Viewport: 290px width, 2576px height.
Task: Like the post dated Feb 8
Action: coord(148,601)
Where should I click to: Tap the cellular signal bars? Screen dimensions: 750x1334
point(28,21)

============================================================

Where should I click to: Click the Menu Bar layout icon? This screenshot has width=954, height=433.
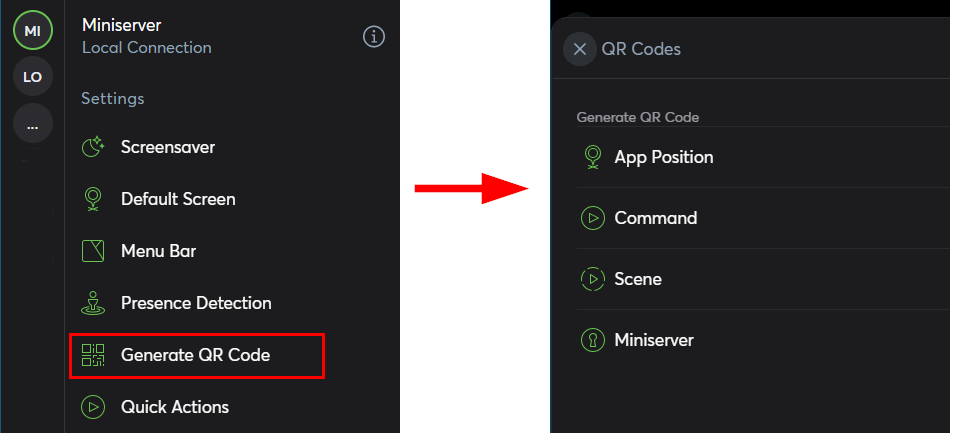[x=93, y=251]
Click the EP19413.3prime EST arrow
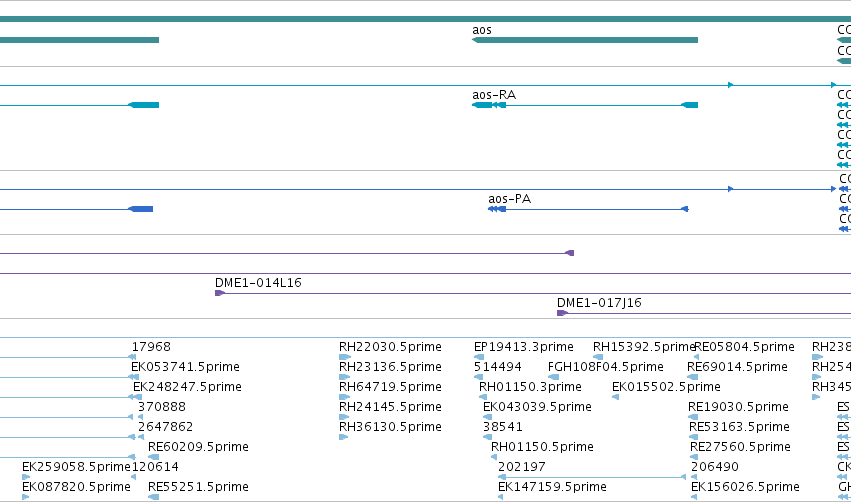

============================================================

* _TASK PROMPT_: Among the entries above, find the line with "Where should I click to: Click" and repeat exactly from there through the line with "Click the EP19413.3prime EST arrow", leaving out the pictures.

* _ANSWER BELOW_:
Where should I click to: Click the Menu Bar layout icon? This screenshot has width=954, height=433.
[x=93, y=251]
Click the EP19413.3prime EST arrow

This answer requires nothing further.